======== Excerpt to read ========
Buzz Break: The Facial Frontier


· We think we know who Zachary Quinto is emulating with that mustache, but first, we'd need confirmation that his sweater is angora.

· The ratings for I'm Heidi Montag, Get Me Out of Here! are in...and they're decent, climbing after each half-hour. Stop this right now, America.

· Also! Daniel Baldwin will be filling in for Speidi, now that the latter pair has quit the show.

· Adam Lambert stepped out with his maybe-boyfriend, and they held hands -- a quaint custom that's been resuscitated specifically so that celebrities can indicate their couplehood in front of the paparazzi.

· Brad Pitt absolutely loves using baby wipes...on himself. I smell a buddy comedy with Terrence Howard!


  • sweetbiscuit says:

    If I ask you really nicely, will you please never post again about NBC's new "reality" upchuck? If we all turn our attention elsewhere, maybe it will go away.
======== Information supplied ========
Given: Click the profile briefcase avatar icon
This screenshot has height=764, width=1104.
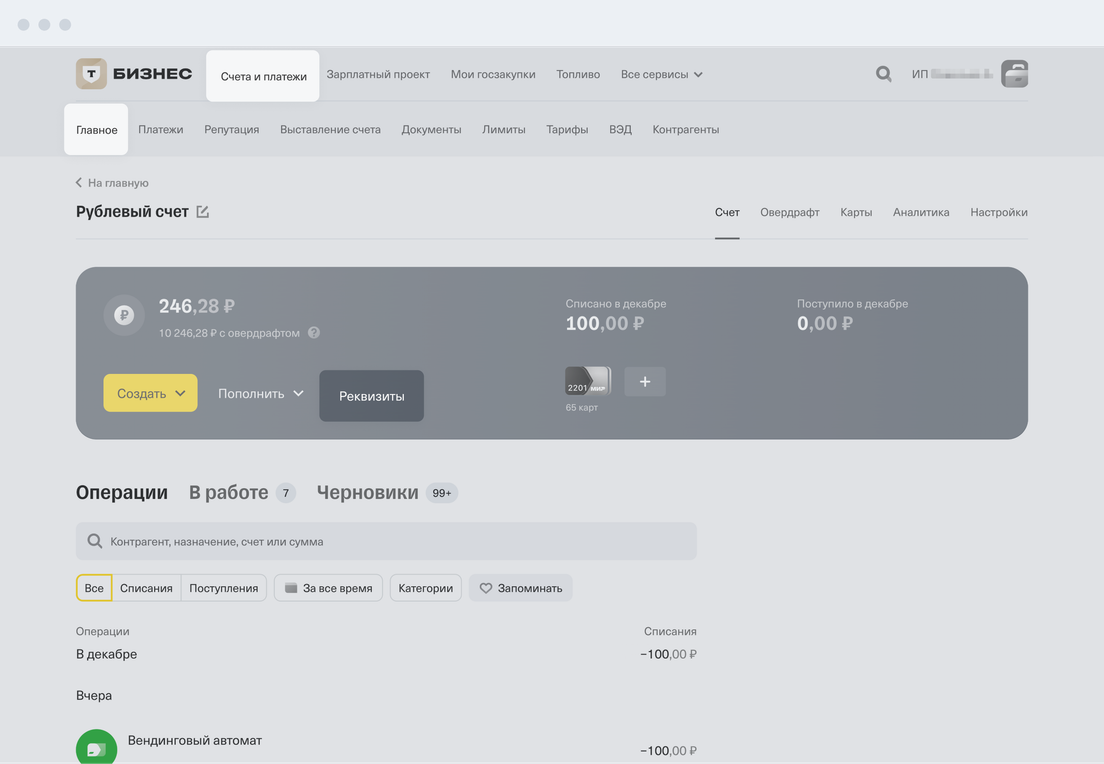Looking at the screenshot, I should (x=1014, y=74).
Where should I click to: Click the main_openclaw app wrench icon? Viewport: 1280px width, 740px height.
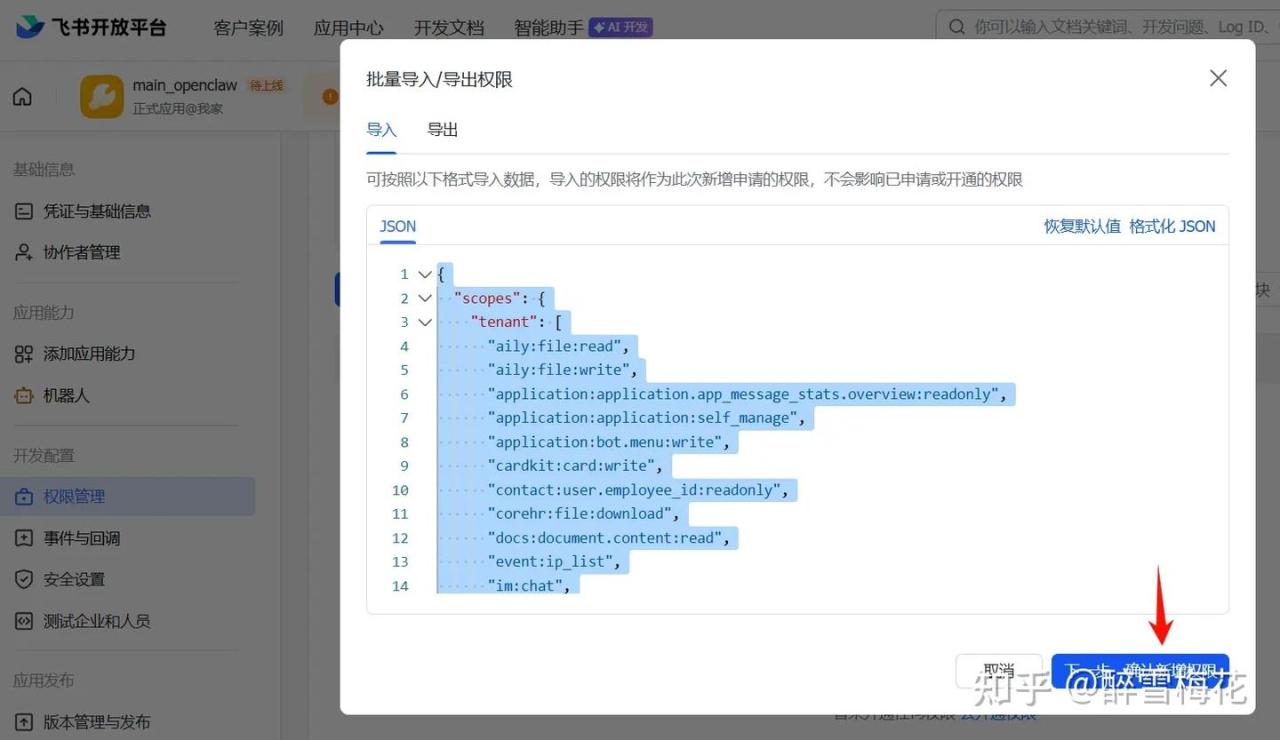coord(102,97)
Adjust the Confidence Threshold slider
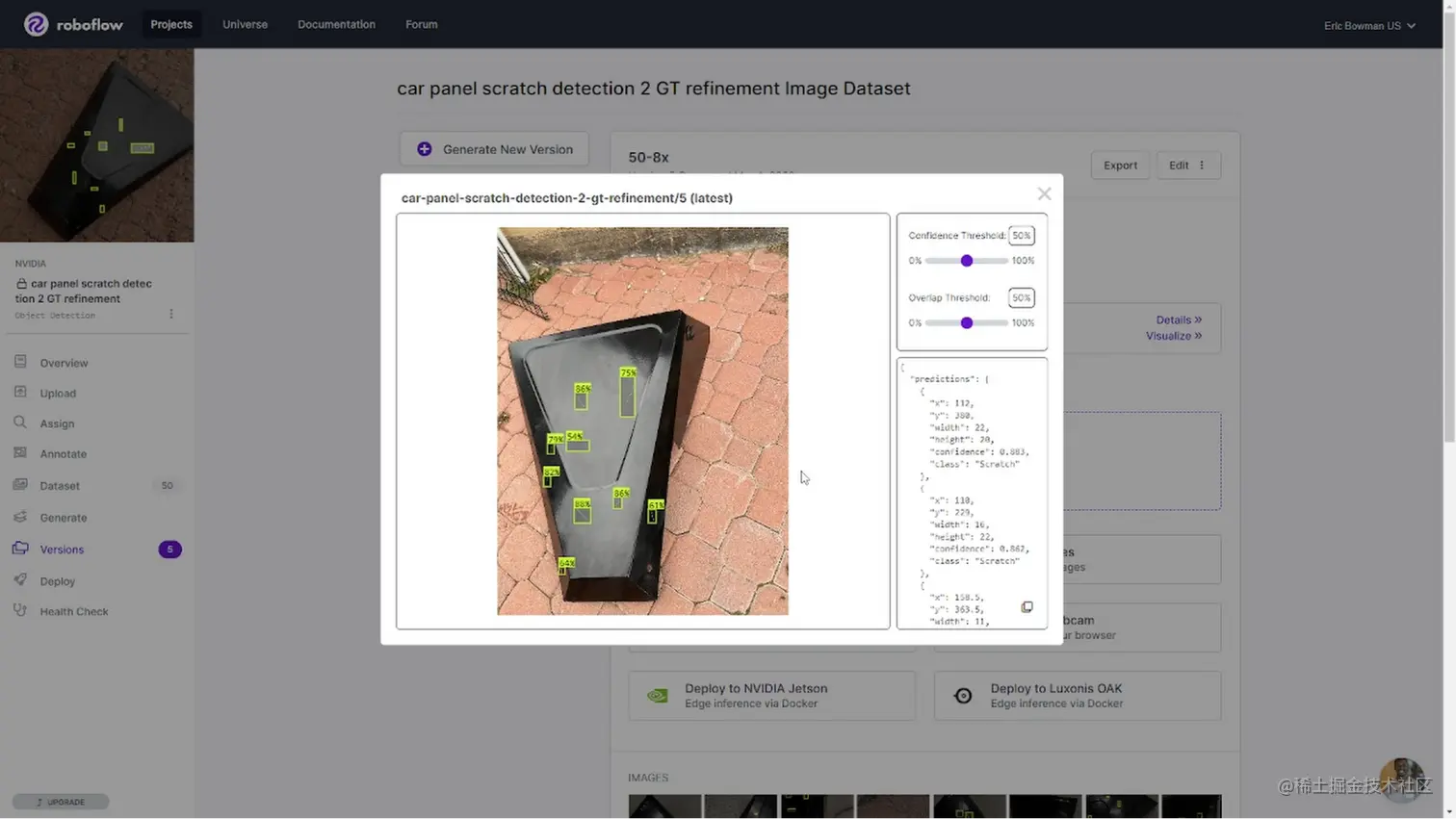This screenshot has width=1456, height=819. point(966,260)
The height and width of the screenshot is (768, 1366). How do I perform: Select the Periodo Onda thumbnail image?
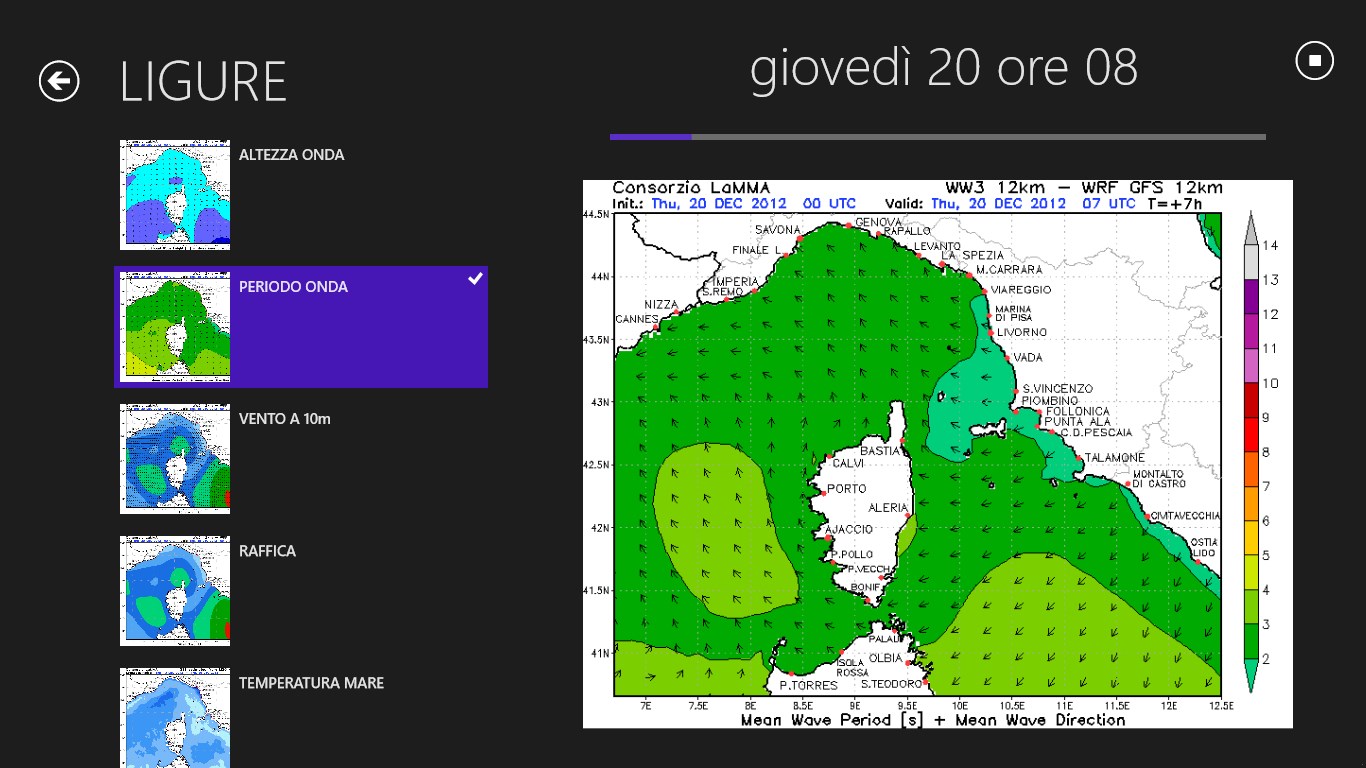[175, 327]
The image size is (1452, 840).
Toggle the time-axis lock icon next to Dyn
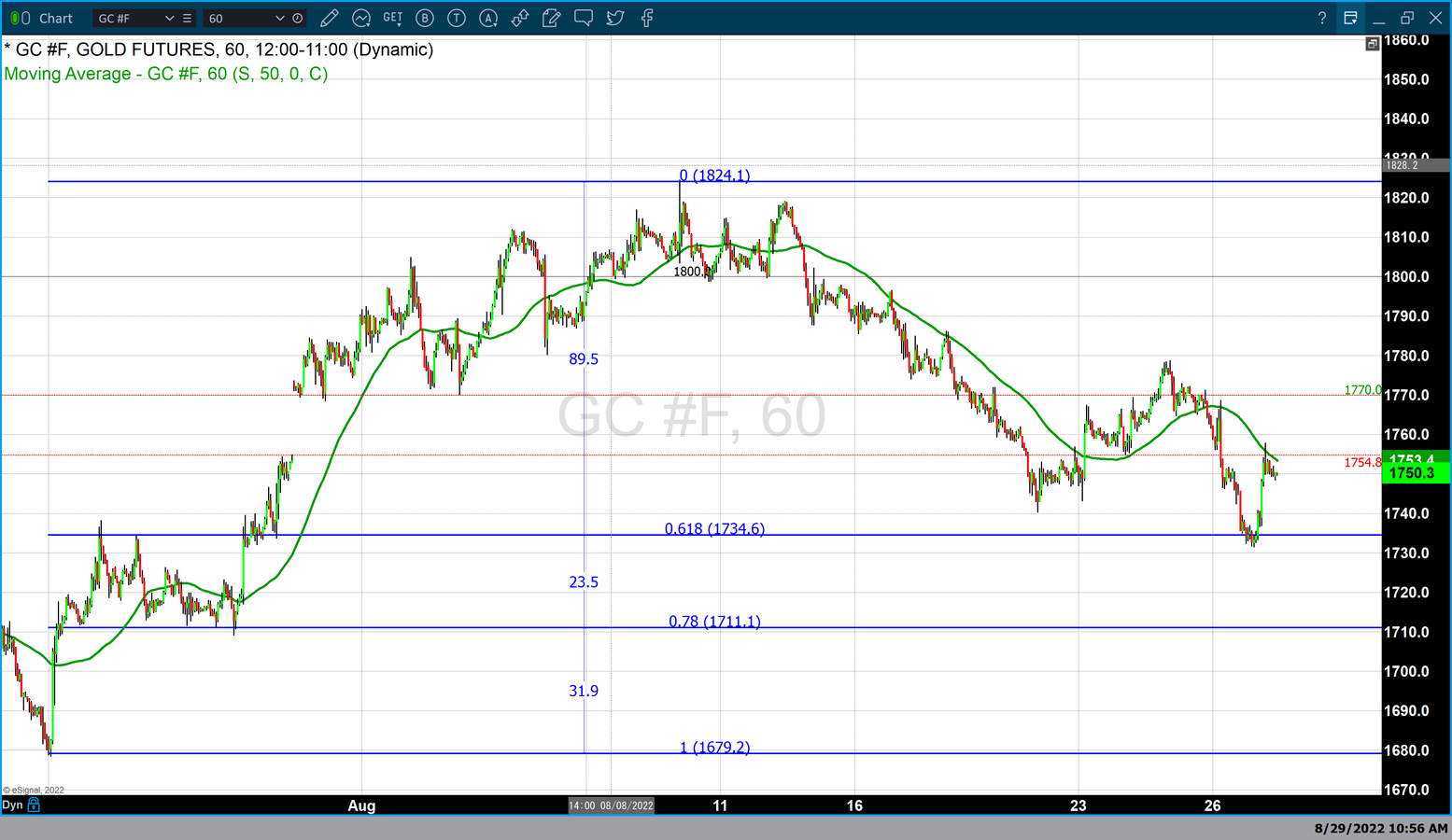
========
▶ **Exercise instructions**
Continue the celebrity gossip roundup titled "Buzz Break: The Facial Frontier," which appears above the data, starting right after its final sentence.

▶ **Final answer**
  • NoWireHangers says:

    I don't know what made me love him more: his John Waters 'stache, the fact that he puts antibacterial ointment in his nostrils, or that his female friend is plump. Kyle, when are we going to Akbar?

  • Furious D says:

    1. Looks like he's channeling his inner Argentinian pimp from the 1930s.
    2. They only watched in the vain hope that someone would get bitten by a poisonous snake, or eaten by a crocodile.
    3. Can Daniel Baldwin bring the douchebaggery necessary to fill in for the refugee from The Hills?
    4. I guess they must be gone a courtin'. It's nice to see good old fashioned folks doing good old fashioned things.
    5. Too easy.

  • Inhaler says:

    Zachary, taking wardrobe cues from Cisco Adler? I suggest an intervention is in order.